Can you tell me what the difference is between lamp oil and kerosene? I use lamp oil now ( got me through a 30 hour power outage a few weeks ago). But in my youth, I seem to remember that my parents used kerosene in what would I would term an Aladdin type lamp. Ours was probably an Aladdin knockoff since I don't remember a 60 W level of light, but it sure did the trick when we lost power.
For new lamps and lanterns plus a huge resource for parts and information check out W.T. Kirkman & Co. (lanternet.com). I've picked a few Dietz lanterns as well as one of their brand as well that work quite well.
One thing they warn about is not to use the Paraffin Oil (liquid candle wax) that is sold as lamp oil at places like Walmart and such. Also, synthetic kerosene burn cleaner and with less odor.
The interesting thing I found was some of the latest lantern designs just came out in the '20s with new innovations. It makes sense but we forget we aren't that far to the time electricity and even oil were only for the well off and urban.
I see that Mr. Goodman provided a link to Lehman's, but I would suggest that you stop by the store next time you're in Ohio. It's not far from your daughter's college and, based on what I see posted here every day, I can guarantee that you would love it. It's a unique and fascinating place.
They take great pride in making sure that older technologies aren't lost.
Don't be confused by the outer form of the thing. You can get rope-wick and round-wick lamps in discount stores, which can burn with a steady yellow flame if built and maintained right. But the Rayo uses a round wick and a means of convecting fresh-air up into the center of the wick as an oxygen supply, for a brighter output from the same amount of fuel. The Deitz seems to use waste heat to blast the fresh air onto the wick, making an almost white light, and the Aladdin uses the round wick and a mantle to give 4x the light output from the same amount of fuel and pure white light.
The wal-mart lamp might be good for ambiance, an Aladdin is good for task lighting.

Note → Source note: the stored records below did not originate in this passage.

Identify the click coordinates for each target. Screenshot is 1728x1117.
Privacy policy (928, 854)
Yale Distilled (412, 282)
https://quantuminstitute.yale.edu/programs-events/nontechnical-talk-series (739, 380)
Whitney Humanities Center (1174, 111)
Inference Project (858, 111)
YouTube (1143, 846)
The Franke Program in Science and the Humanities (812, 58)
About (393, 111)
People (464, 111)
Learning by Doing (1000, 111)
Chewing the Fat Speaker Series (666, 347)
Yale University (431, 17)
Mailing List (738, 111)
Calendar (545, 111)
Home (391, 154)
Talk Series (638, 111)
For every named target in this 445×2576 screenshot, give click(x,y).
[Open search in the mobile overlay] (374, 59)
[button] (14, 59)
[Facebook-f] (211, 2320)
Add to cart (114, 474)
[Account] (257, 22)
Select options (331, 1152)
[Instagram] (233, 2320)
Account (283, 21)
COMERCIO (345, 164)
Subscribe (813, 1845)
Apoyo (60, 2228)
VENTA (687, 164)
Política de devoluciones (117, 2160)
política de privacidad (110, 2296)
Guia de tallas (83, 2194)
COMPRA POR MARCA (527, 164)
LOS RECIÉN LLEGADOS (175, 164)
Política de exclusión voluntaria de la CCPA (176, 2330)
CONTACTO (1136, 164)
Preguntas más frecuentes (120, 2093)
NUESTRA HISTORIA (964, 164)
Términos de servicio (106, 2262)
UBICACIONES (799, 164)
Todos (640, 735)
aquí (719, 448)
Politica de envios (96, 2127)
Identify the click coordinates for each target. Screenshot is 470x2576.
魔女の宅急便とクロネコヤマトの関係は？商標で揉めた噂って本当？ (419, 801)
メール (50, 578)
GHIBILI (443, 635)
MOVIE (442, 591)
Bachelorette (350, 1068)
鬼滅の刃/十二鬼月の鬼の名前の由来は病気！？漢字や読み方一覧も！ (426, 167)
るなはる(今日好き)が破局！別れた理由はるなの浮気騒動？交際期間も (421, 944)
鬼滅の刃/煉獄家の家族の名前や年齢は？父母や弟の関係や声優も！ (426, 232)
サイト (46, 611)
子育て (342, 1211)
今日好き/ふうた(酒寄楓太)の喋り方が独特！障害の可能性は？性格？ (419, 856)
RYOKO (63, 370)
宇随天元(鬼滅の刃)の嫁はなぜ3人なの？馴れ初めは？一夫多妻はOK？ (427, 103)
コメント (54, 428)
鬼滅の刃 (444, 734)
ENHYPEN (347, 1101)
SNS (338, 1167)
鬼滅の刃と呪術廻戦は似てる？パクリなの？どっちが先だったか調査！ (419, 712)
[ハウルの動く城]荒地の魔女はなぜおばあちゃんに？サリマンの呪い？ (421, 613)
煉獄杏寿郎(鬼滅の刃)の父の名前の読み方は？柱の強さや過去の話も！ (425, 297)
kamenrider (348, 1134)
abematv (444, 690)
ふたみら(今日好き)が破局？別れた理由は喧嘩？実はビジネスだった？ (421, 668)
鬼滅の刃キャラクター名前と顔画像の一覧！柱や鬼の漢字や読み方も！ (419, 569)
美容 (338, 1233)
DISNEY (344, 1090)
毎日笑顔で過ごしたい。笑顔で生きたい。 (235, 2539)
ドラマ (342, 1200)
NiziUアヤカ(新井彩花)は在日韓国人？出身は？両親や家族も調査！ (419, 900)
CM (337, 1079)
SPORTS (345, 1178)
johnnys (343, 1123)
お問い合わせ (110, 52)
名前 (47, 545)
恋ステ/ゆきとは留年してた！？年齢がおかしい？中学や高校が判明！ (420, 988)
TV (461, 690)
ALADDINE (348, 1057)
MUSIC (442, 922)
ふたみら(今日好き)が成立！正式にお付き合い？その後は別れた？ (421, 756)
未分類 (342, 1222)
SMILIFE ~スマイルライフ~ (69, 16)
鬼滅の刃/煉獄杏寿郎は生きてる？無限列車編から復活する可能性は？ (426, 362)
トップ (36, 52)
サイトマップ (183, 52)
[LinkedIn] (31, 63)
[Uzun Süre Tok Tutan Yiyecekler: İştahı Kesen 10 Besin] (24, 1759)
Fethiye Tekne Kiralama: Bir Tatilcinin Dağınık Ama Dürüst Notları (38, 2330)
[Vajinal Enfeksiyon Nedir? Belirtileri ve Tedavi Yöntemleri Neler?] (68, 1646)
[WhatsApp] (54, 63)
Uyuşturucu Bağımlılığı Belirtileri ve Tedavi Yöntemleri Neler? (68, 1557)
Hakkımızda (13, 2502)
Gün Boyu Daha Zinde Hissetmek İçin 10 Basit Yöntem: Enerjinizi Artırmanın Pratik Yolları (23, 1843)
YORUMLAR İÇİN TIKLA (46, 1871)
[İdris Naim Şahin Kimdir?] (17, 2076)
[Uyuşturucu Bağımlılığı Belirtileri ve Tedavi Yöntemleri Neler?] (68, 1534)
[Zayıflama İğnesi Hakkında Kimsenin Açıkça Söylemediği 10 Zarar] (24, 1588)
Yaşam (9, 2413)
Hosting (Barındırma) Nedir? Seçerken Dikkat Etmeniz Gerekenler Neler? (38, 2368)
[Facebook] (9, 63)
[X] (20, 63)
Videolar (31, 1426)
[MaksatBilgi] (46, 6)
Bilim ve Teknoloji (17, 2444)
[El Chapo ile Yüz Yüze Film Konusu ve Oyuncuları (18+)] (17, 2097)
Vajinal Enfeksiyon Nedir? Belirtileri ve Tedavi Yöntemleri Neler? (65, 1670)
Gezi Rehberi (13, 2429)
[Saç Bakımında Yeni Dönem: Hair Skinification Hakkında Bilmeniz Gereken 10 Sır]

I have always loved oil lamps, they give off such a nice light. My grandfather still has some he bought in the 40s. He refuses to let me talk him out of them. LOL. But there are so many places to find wicks and fuel for the older ones that it is definitely a treat to find one at a yard sale, thrift shop, etc. However, sometimes the older ones can be hard to find and I have found myself relying on reproductions.